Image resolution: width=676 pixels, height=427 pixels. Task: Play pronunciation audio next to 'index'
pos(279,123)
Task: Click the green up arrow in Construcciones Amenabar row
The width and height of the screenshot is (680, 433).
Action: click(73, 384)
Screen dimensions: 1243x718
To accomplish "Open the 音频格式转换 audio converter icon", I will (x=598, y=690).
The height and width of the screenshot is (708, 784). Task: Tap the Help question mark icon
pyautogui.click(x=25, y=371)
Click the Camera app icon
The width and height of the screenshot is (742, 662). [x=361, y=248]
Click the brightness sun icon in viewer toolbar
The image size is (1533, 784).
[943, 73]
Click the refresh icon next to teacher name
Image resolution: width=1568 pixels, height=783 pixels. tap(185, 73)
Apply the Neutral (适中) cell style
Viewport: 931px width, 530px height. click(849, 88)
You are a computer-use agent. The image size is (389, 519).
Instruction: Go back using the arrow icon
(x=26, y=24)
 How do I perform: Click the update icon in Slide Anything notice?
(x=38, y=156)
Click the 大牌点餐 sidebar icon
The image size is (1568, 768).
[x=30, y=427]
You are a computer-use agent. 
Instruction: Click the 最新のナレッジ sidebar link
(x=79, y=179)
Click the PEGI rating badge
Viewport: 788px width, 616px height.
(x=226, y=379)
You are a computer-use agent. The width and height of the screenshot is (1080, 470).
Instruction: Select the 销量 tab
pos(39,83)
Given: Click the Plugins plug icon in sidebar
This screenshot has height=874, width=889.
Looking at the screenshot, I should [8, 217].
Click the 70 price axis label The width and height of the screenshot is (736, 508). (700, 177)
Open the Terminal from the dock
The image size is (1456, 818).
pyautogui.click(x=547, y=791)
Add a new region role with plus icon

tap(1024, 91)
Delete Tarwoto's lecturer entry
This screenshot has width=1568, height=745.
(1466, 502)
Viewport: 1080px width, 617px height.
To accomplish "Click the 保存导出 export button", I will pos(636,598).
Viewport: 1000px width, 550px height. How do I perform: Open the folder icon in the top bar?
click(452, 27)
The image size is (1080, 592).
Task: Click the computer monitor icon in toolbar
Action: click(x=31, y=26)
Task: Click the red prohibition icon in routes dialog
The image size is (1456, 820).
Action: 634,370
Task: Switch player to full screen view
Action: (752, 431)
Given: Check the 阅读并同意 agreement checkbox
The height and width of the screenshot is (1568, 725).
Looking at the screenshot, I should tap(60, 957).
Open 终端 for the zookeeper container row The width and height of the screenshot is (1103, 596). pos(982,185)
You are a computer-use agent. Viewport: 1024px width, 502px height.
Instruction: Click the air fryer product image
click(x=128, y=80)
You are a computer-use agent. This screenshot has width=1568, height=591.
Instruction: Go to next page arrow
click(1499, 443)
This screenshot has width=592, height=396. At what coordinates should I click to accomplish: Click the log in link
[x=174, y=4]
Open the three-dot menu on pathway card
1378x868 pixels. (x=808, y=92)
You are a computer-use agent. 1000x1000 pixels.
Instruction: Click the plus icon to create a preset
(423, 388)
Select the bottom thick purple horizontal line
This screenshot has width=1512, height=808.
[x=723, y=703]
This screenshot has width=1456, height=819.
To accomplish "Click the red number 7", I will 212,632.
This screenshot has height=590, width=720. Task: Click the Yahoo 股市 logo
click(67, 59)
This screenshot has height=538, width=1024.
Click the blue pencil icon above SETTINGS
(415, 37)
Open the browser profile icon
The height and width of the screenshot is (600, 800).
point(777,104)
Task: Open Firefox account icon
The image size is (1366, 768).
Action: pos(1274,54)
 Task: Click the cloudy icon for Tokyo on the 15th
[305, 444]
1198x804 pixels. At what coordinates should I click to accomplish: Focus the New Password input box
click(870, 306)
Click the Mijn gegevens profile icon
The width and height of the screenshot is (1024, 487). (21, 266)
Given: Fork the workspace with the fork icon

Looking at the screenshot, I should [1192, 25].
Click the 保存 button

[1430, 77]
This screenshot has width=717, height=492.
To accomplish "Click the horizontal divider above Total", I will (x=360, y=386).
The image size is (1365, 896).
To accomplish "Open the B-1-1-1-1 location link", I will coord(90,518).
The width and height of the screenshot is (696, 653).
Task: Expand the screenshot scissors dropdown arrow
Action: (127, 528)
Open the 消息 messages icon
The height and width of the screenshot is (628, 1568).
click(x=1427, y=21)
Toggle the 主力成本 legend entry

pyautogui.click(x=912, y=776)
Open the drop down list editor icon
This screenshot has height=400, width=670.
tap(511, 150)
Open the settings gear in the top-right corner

-*-

_Instruction_
Please format every line of the items above as a Markdown table with the columns Row and Line, numbering the rows and leaving out blank lines.

_Expected output_
| Row | Line |
|---|---|
| 1 | Image resolution: width=676 pixels, height=427 pixels. Task: Play pronunciation audio next to 'index' |
| 2 | pos(279,123) |
| 3 | Task: Click the green up arrow in Construcciones Amenabar row |
| 4 | The width and height of the screenshot is (680, 433). |
| 5 | Action: click(73, 384) |
| 6 | Screen dimensions: 1243x718 |
| 7 | To accomplish "Open the 音频格式转换 audio converter icon", I will (x=598, y=690). |
| 8 | The height and width of the screenshot is (708, 784). Task: Tap the Help question mark icon |
| 9 | pyautogui.click(x=25, y=371) |
| 10 | Click the Camera app icon |
| 11 | The width and height of the screenshot is (742, 662). [x=361, y=248] |
| 12 | Click the brightness sun icon in viewer toolbar |
| 13 | The image size is (1533, 784). |
| 14 | [943, 73] |
| 15 | Click the refresh icon next to teacher name |
| 16 | Image resolution: width=1568 pixels, height=783 pixels. tap(185, 73) |
| 17 | Apply the Neutral (适中) cell style |
| 18 | Viewport: 931px width, 530px height. click(849, 88) |
| 19 | You are a computer-use agent. The image size is (389, 519). |
| 20 | Instruction: Go back using the arrow icon |
| 21 | (x=26, y=24) |
| 22 |  How do I perform: Click the update icon in Slide Anything notice? |
| 23 | (x=38, y=156) |
| 24 | Click the 大牌点餐 sidebar icon |
| 25 | The image size is (1568, 768). |
| 26 | [x=30, y=427] |
| 27 | You are a computer-use agent.  |
| 28 | Instruction: Click the 最新のナレッジ sidebar link |
| 29 | (x=79, y=179) |
| 30 | Click the PEGI rating badge |
| 31 | Viewport: 788px width, 616px height. |
| 32 | (x=226, y=379) |
| 33 | You are a computer-use agent. The width and height of the screenshot is (1080, 470). |
| 34 | Instruction: Select the 销量 tab |
| 35 | pos(39,83) |
| 36 | Given: Click the Plugins plug icon in sidebar |
| 37 | This screenshot has height=874, width=889. |
| 38 | Looking at the screenshot, I should [8, 217]. |
| 39 | Click the 70 price axis label The width and height of the screenshot is (736, 508). (700, 177) |
| 40 | Open the Terminal from the dock |
| 41 | The image size is (1456, 818). |
| 42 | pyautogui.click(x=547, y=791) |
| 43 | Add a new region role with plus icon |
| 44 | tap(1024, 91) |
| 45 | Delete Tarwoto's lecturer entry |
| 46 | This screenshot has width=1568, height=745. |
| 47 | (1466, 502) |
| 48 | Viewport: 1080px width, 617px height. |
| 49 | To accomplish "Click the 保存导出 export button", I will pos(636,598). |
| 50 | Viewport: 1000px width, 550px height. How do I perform: Open the folder icon in the top bar? |
| 51 | click(452, 27) |
| 52 | The image size is (1080, 592). |
| 53 | Task: Click the computer monitor icon in toolbar |
| 54 | Action: click(x=31, y=26) |
| 55 | Task: Click the red prohibition icon in routes dialog |
| 56 | The image size is (1456, 820). |
| 57 | Action: 634,370 |
| 58 | Task: Switch player to full screen view |
| 59 | Action: (752, 431) |
| 60 | Given: Check the 阅读并同意 agreement checkbox |
| 61 | The height and width of the screenshot is (1568, 725). |
| 62 | Looking at the screenshot, I should tap(60, 957). |
| 63 | Open 终端 for the zookeeper container row The width and height of the screenshot is (1103, 596). pos(982,185) |
| 64 | You are a computer-use agent. Viewport: 1024px width, 502px height. |
| 65 | Instruction: Click the air fryer product image |
| 66 | click(x=128, y=80) |
| 67 | You are a computer-use agent. This screenshot has width=1568, height=591. |
| 68 | Instruction: Go to next page arrow |
| 69 | click(1499, 443) |
| 70 | This screenshot has width=592, height=396. At what coordinates should I click to accomplish: Click the log in link |
| 71 | [x=174, y=4] |
| 72 | Open the three-dot menu on pathway card |
| 73 | 1378x868 pixels. (x=808, y=92) |
| 74 | You are a computer-use agent. 1000x1000 pixels. |
| 75 | Instruction: Click the plus icon to create a preset |
| 76 | (423, 388) |
| 77 | Select the bottom thick purple horizontal line |
| 78 | This screenshot has width=1512, height=808. |
| 79 | [x=723, y=703] |
| 80 | This screenshot has width=1456, height=819. |
| 81 | To accomplish "Click the red number 7", I will 212,632. |
| 82 | This screenshot has height=590, width=720. Task: Click the Yahoo 股市 logo |
| 83 | click(67, 59) |
| 84 | This screenshot has height=538, width=1024. |
| 85 | Click the blue pencil icon above SETTINGS |
| 86 | (415, 37) |
| 87 | Open the browser profile icon |
| 88 | The height and width of the screenshot is (600, 800). |
| 89 | point(777,104) |
| 90 | Task: Open Firefox account icon |
| 91 | The image size is (1366, 768). |
| 92 | Action: pos(1274,54) |
| 93 |  Task: Click the cloudy icon for Tokyo on the 15th |
| 94 | [305, 444] |
| 95 | 1198x804 pixels. At what coordinates should I click to accomplish: Focus the New Password input box |
| 96 | click(870, 306) |
| 97 | Click the Mijn gegevens profile icon |
| 98 | The width and height of the screenshot is (1024, 487). (21, 266) |
| 99 | Given: Fork the workspace with the fork icon |
| 100 | Looking at the screenshot, I should [1192, 25]. |
| 101 | Click the 保存 button |
| 102 | [1430, 77] |
| 103 | This screenshot has width=717, height=492. |
| 104 | To accomplish "Click the horizontal divider above Total", I will (x=360, y=386). |
| 105 | The image size is (1365, 896). |
| 106 | To accomplish "Open the B-1-1-1-1 location link", I will coord(90,518). |
| 107 | The width and height of the screenshot is (696, 653). |
| 108 | Task: Expand the screenshot scissors dropdown arrow |
| 109 | Action: (127, 528) |
| 110 | Open the 消息 messages icon |
| 111 | The height and width of the screenshot is (628, 1568). |
| 112 | click(x=1427, y=21) |
| 113 | Toggle the 主力成本 legend entry |
| 114 | pyautogui.click(x=912, y=776) |
| 115 | Open the drop down list editor icon |
| 116 | This screenshot has height=400, width=670. |
| 117 | tap(511, 150) |
| 118 | Open the settings gear in the top-right corner |